“16 Ice House Street, Central, Club Lusitano Building, please.”Em Hong Kong, não são muitos os motoristas de táxi que dominam a língua inglesa. Normalmente pedem várias referências para confirmar o destino mas, neste caso, o endereço não deixa dúvidas: é para Central que tem de se dirigir, para o coração da cidade. Mesmo no centro da costa norte da ilha de Hong Kong, Central é, por excelência, o “distrito” dos negócios que eleva Hong Kong a uma das mais fortes praças financeiras do mundo.
A paisagem que se vislumbra da janela do táxi, uma moderna e arrojada arquitectura que forma uma inconfundível imagem de marca da cidade, atesta bem os volumes astronómicos de capitais que movimentou, e continua a movimentar. Hong Kong afirmou-se desde sempre como um importante entreposto comercial dada a sua localização estratégica, na margem Este do Delta do Rio das Pérolas, a 70 quilómetros de Macau que fica do outro lado do rio. Essa mesma mais valia foi reconhecida pelos ingleses que, depois do fim da Primeira Guerra do Ópio em 1841, aí fundaram uma colónia. Em 1997, cerca de dois anos antes do mesmo se dar com Macau, Hong Kong reverteu para a China, com o estatuto de região administrativa especial.

_Excerto da fonte:_
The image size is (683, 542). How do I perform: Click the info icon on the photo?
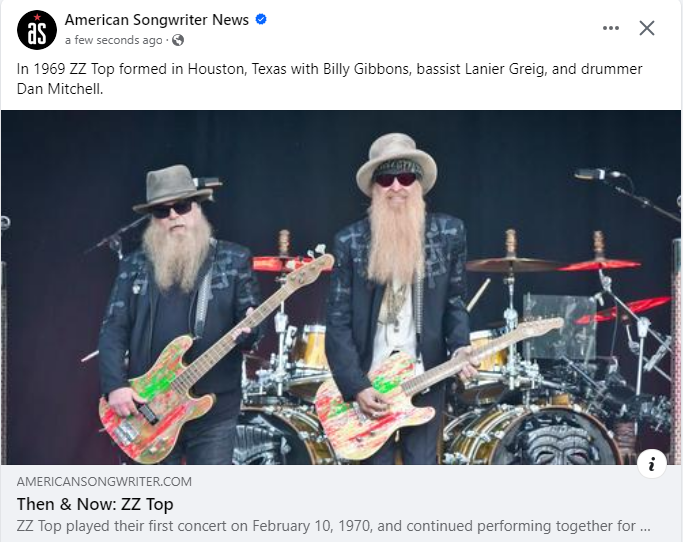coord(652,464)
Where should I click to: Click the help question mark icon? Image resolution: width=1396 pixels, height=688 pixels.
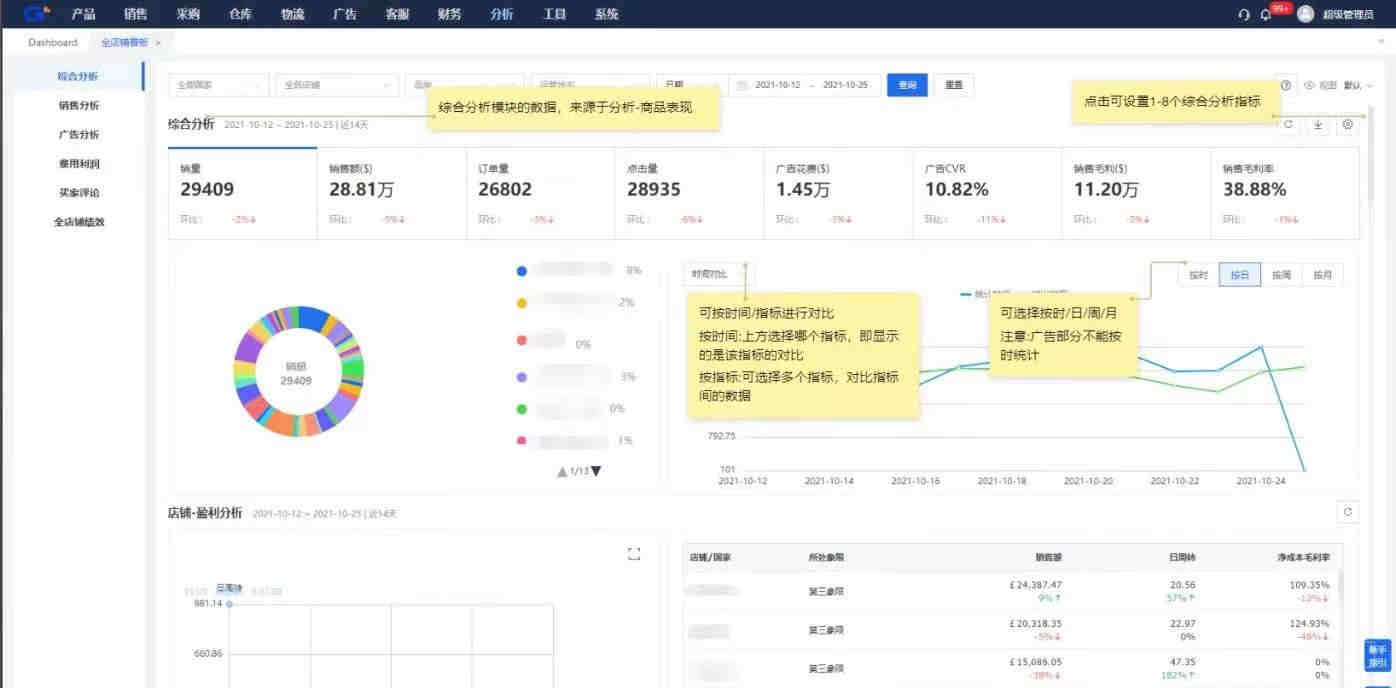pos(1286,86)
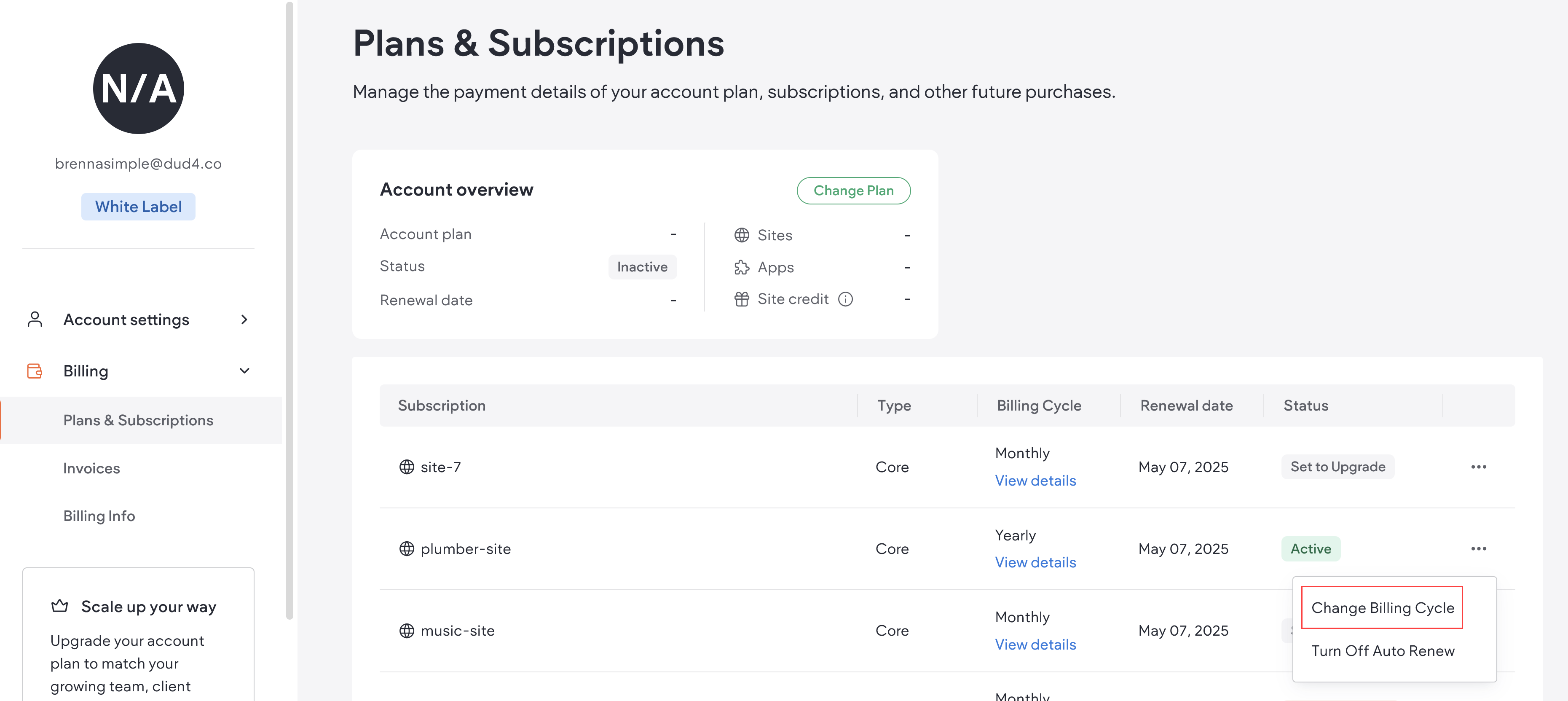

_Tarefa:_
Transcreva a página sobre Hong Kong, começando nas palavras "A paisagem que" e parando logo depois de "região administrativa especial.".

_Resposta:_
A paisagem que se vislumbra da janela do táxi, uma moderna e arrojada arquitectura que forma uma inconfundível imagem de marca da cidade, atesta bem os volumes astronómicos de capitais que movimentou, e continua a movimentar. Hong Kong afirmou-se desde sempre como um importante entreposto comercial dada a sua localização estratégica, na margem Este do Delta do Rio das Pérolas, a 70 quilómetros de Macau que fica do outro lado do rio. Essa mesma mais valia foi reconhecida pelos ingleses que, depois do fim da Primeira Guerra do Ópio em 1841, aí fundaram uma colónia. Em 1997, cerca de dois anos antes do mesmo se dar com Macau, Hong Kong reverteu para a China, com o estatuto de região administrativa especial.